PILOT: There's a laser off to the left hitting JetBlue 607. It's green. It's on the water.
TOWER: I'm sorry 607. Say that again.
PILOT: Yeah, JetBlue 607. We saw a green laser coming from left about 10 miles straight out there. It was kind of inside the harbor.
The plane filled with 51 passengers landed safely. Aware of the potential danger from lasers, the tower inquired further.
TOWER: Were they pointing it at you?
PILOT: Directly pointing right at us. I saw the flash to the left looked, looked out left as I was landing. Put my head down, put up the sun screen.
Eyewitness News has learned this plane was the third to have a laser beam pointed into its cockpit at JFK on Saturday. It happened again on Sunday at LaGuardia. Now, the FBI is investigating.
"Interfering with a flight crew is a federal crime, interfering with aviation. So, the FBI has looked into many of these laser incidents over the last several years. We've located some of them, arrested some and several have been prosecuted," Richard Kolko, FBI Supervisory Special Agent, said.
Four years ago, a New Jersey man was sentenced to two years probation for shining a hand-held laser into the cockpit of a passenger plane at Teterboro. The NASA data base is filled with laser incidents that underscore the danger. Some pilots reporting blurred vision, even damage to the retina.
"There have been pilots that have been seriously injured." Robert Ober said.
In a Skype interview, the retired airline pilot said there's no worse time than landing to get hit by a laser.

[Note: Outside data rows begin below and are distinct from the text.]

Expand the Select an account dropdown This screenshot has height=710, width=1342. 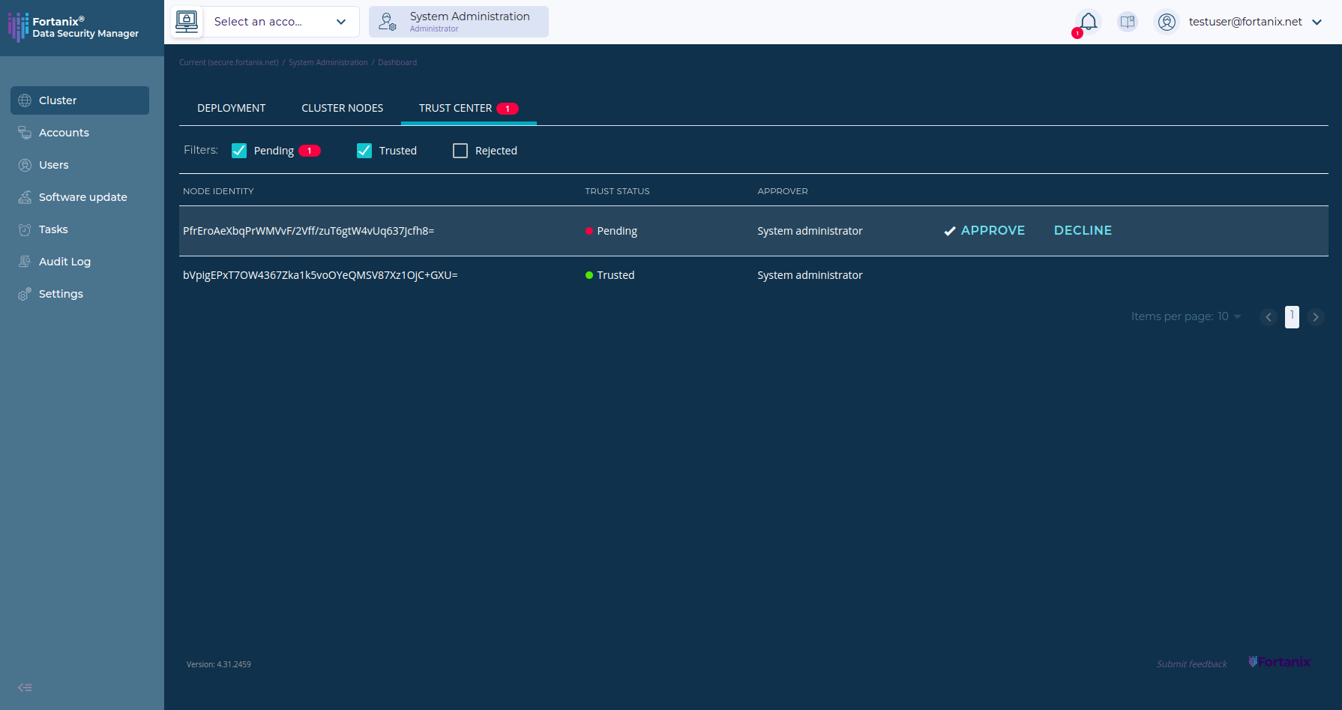tap(279, 22)
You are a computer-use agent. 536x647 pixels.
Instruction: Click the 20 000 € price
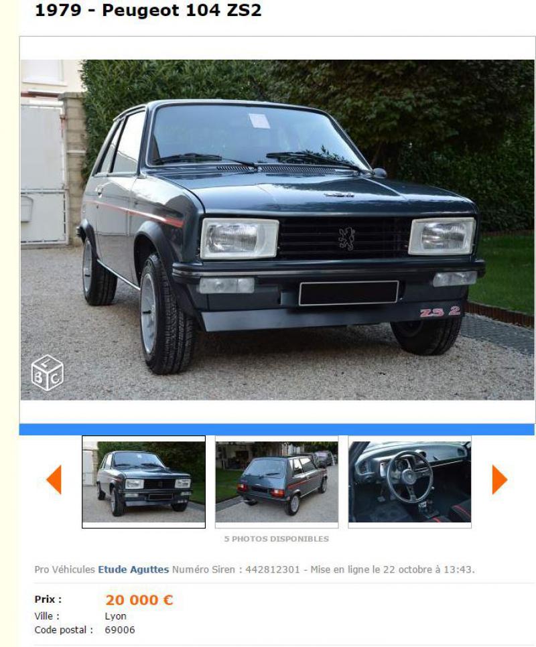click(139, 599)
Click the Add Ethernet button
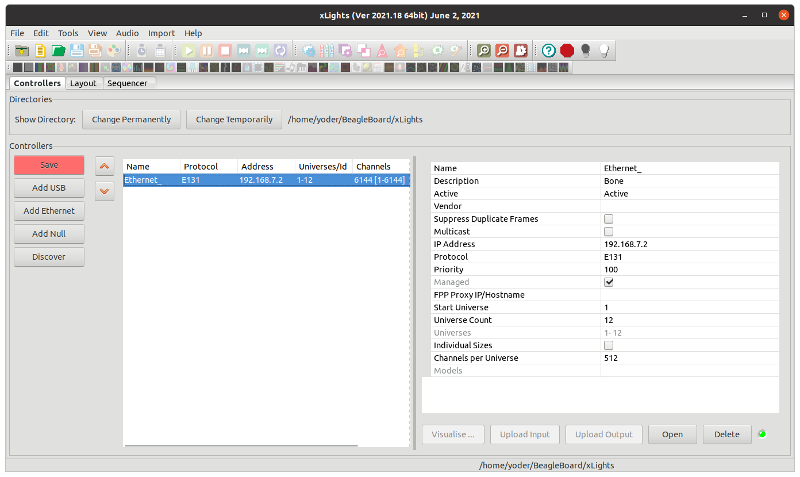This screenshot has width=800, height=477. pos(49,211)
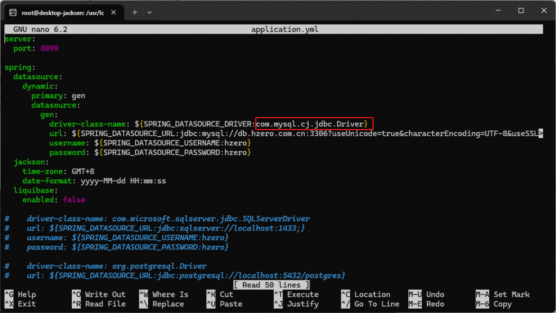
Task: Click the ^T Execute shortcut
Action: tap(296, 295)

"Your eyes are looking inside and outside. You need all the visual cues you can get. If both pilots simultaneously are looking at this thing assuming it was wide enough to affect both pilots you would have real serious problems," Ober said.
The hand-held lasers used by construction workers, teachers, and business people are becoming more powerful and easy to get. That's why the number of these laser cases is on the rise.